Receiving Wide Coverage ...
Deutsche's Loss: Germany's Deutsche Bank AG surprised investors with a $1.35 billion fourth-quarter loss, signaling that European financial institutions might be having trouble competing with U.S. institutions since European banks face tougher regulation. European banks face further scrutiny from regulators, who are working to tamp down the continent's banking crisis, with another round of examinations set to be finished by the end of the year. The Basel Committee on Banking Supervision has forced banks to put aside capital in case of emergency, and has caused banks to sell assets. The bank's co-chief executives Anshu Jain and Jurgen Fitschen suggest 2014 will be a "turning point," according to the Times, while the Journal says they are appealing for more time to shape up the bank ahead of what they anticipate will be another tough year. But whether progress achieved so far is enough to give investors the inclination to be patient is another matter all together. Deutsche Bank's shareholders are even more alarmed about a multibillion-euro litigation now that the German lender revealed deep quarterly losses. Senior executives at the bank have been trying to convince investors that they have enough cash earmarked to cover potential legal payouts. Wall Street Journal, New York Times, Financial Times
FBI Probe: The Federal Bureau of Investigations late last year interviewed a former senior J.P.Morgan & Co. executive about a foreign bribery investigation, according to the Journal. Gaby Abdelnour, a former regional head of Asia, was interviewed while at John F. Kennedy International Airport. The interview was first reported by Bloomberg News. Meanwhile, Klaus Diederichs, a 34-year veteran of JPMorgan, who has been on the longest-serving deal bankers, is stepping down, the bank announced. The bank also said it will not participate in a $1 billion Hong Kong listing of a Chinese chemical company due to the investigation into the U.S. bank's hiring of relatives of high-ranking foreign officials. This is the second time the New York-based firm has left a role in an initial public offering because the probe.
Wall Street Journal
The Federal Reserve appears poised to reduce the pace of its controversial bond buying program to $65 billion a month from the current $75 billion program it announced in December, according to the Journal. Fed policymakers agreed to take the first step at the end of last month to trim their asset purchases by $10 billion, but they may be inclined to do so once again during outgoing Fed Chairman Ben Bernanke's last meeting.

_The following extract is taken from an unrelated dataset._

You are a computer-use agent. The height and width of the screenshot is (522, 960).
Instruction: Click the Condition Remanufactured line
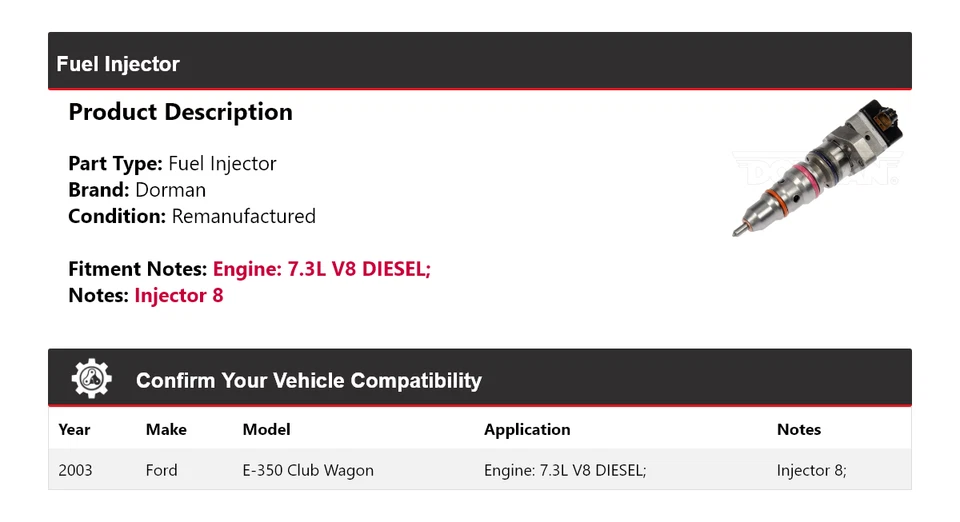click(192, 216)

A German transport authority is alleging that JPMorgan Chase "knew" or "ought to have known" that it was "naive in the world of complex credit derivatives," according to court documents. The claims are tied to a trial in which JPMorgan is suing Berlin's transport authority for $204 million over a collateralized debt obligation that the German authority took out in 2007. The firm in question, BVG, was to pay JPM if companies covered by the CDO defaulted. BVG got a $6 million premium for its efforts. But, when defaults came into play, BVG refused to pay JPM, claiming the bank's advice on the CDO was poor.
Wells Fargo & Co. is banning employees from lending their own money through peer-to-peer loan platforms. Yet another signal of the growing tension between banks and peer-to-peer platforms.
New York Times
Gov. Andrew Cuomo and Eric Schneiderman, New York State's attorney general reached a deal on how to divide a big piece of the $613 million the state received as part of a securities settlement with JPMorgan Chase. Top officials decided to split the fund, half to the attorney general's office to be spent on preventing foreclosure, and the rest would go to the state's general fund to be spent on housing-related programs.